In 1881, Klein married Julie (Gella) Hirsch, daughter of educator Mendel Hirsch and granddaughter of Rabbi Samson Raphael Hirsch of Frankfurt. Julie Klein was a leader in her own right, serving as vice-president of the Women's Branch of the Union of Orthodox Jewish Congregations and honorary president of the Sisterhood of Congregation Ohab Zedek. She conducted a Talmud Torah on the Lower East Side for over 200 children, and organized the Julie Hirsch Klein Benevolent Society. The couple suffered significant family tragedies, losing three children to illness during their youth. The oldest two daughters, Sarah and Hannah, had died in 1904, and another son, Herman, had died at three from scarlet fever in Libau.
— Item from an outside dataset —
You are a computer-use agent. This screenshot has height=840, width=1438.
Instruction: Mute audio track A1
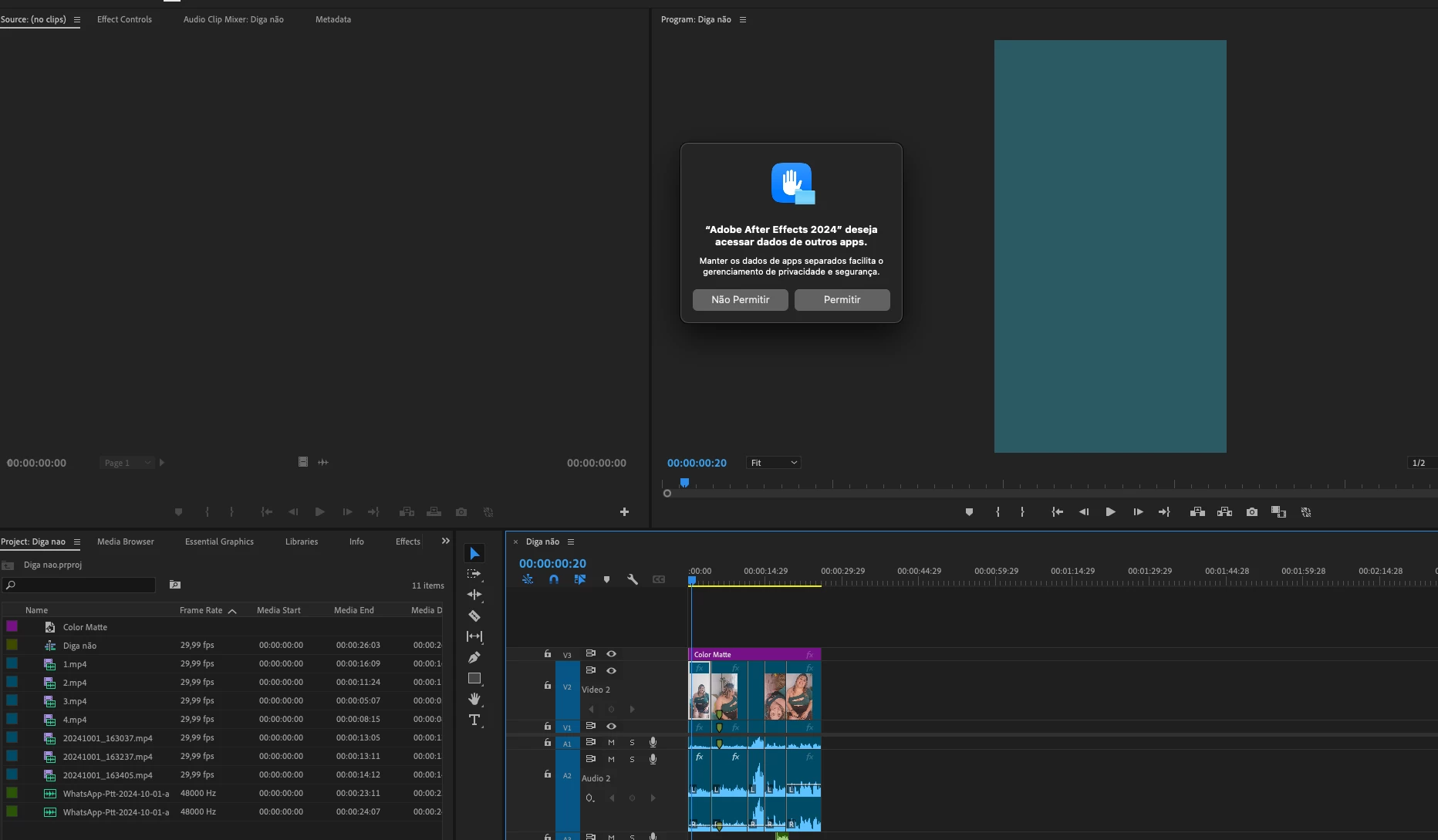(x=611, y=742)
Their remaining children were Leo, Samson, Marcus, David, Raphael, Emanuel, Mrs. Harriet Lunzer, and Elizabeth.

==Death==
Rabbi Philip Klein died on March 21, 1926, at the age of 77. As per his last wishes, his body wasn't taken to a synagogue during his funeral and no eulogies were made. His death was a major event in New York Jewish life; three hundred rabbis headed a funeral procession that drew thousands to the streets. He is buried in Washington Cemetery in Brooklyn. Remarkably, his wife Julie died of pneumonia only forty-eight hours later, without learning of her husband's passing.